Book review · contemporary · Young adult

Review: Odd One Out by Nic Stone

41808228Odd One Out is a book about how it’s like to be a questioning teenager in a world that doesn’t like people who do not fit into a box. I don’t think I’ve ever read anything similar and I really appreciated what it was trying to accomplish, but I’m not sure it succeeded.
It follows three characters:
➡️Courtney Cooper: straight black boy in love with his best friend, even though he knows she will never feel the same way because she’s a lesbian.
➡️Jupiter Charity-Sanchez: biracial black girl who has two dads. She’s Courtney’s best friend, but she doesn’t know about his feelings. She’s also falling for the new girl in her school – who may or may not be into girls.
➡️Rae Evelyn Chin: biracial Irish/Korean, questioning, the youngest of the three. She realizes she has a crush on both Courtney and Jupiter, even though she’s still not sure about how to label herself.

This book was divided into three sections, each around 100 pages and following a different character. I didn’t always love the writing – the dialogues felt a bit forced and the pacing was off sometimes – but I liked this format, I thought it was an interesting choice.

This book is about questioning your sexuality and falling in love, and it also approached topics like being biracial, grieving a family member and divorce.

Odd One Out is just as messy as questioning their sexuality can be for some teens, and that’s both its main strength and weakness. Questioning isn’t straightforward and it isn’t uncommon for teenagers – especially the ones who are in denial – to hurt other people’s feelings in the process. I’ve seen something like this happen in real life, and the situation was maybe even messier than this one. I found this aspect of Odd One Out very realistic; in a way, this book is about how heteronormativity, biphobia and label policing hurt questioning teens.
But while it did at least attempt to address heteronormativity and label policing, it never seemed to really try with the biphobia, and I think it should have.

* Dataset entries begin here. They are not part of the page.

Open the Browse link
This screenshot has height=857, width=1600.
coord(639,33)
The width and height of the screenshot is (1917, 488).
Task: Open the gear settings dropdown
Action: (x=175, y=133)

Odd One Out has a lot of biphobia in it. It goes from subtle bi-erasure to a character stating that she doesn’t trust bisexual girls, and none of it is ever explicitly called out. While I never got the impression that I was supposed to agree with any of it, it was still not great.
I can’t say it’s unrealistic, but the unchallenged biphobia has the potential to be hurtful to the demographic this book is aimed at. I wish this book had tried to challenge it more explicitly.

On the other hand, I really liked most of the ending, because of the point it made about label policing. When a certain character mentions they are attracted to multiple genders, they immediately get told they have to identify as bi. I think any reason for not choosing a certain label should at least be respected, no matter what we think of it, and I liked that the label-policing person was quickly shut down.
I would have liked this scene more if the character who chooses to not id as bi hadn’t said that the next GSA meeting would be about negative stereotypes that affect bisexual people, because at the end of the book they still seem to think that bi people can’t date non-binary people.

There were two other things that made me uncomfortable about this book: the scene in which a minor begs a twenty-year-old for sex while tipsy and then they have sex, which I don’t really know how I feel about (…but I didn’t like it), and how much the three main characters were using each other. However, I did end up liking how this last thing was handled.

I recommend this book if you’re looking for a story about questioning teenagers of color, but only if you don’t have a problem with the biphobia not being challenged explicitly or any of the things I listed.
However, if you do not like love triangles, this probably won’t work for you anyway – Odd One Out isn’t about a typical YA love triangle by any means, but it has three times more miscommunication than the average triangle. I wouldn’t recommend this to those who don’t like reading about teens being messy and often hypocritical.

Also: this isn’t a book about polyamory. I didn’t think it was going to be one, but I can see why the premise could be misleading.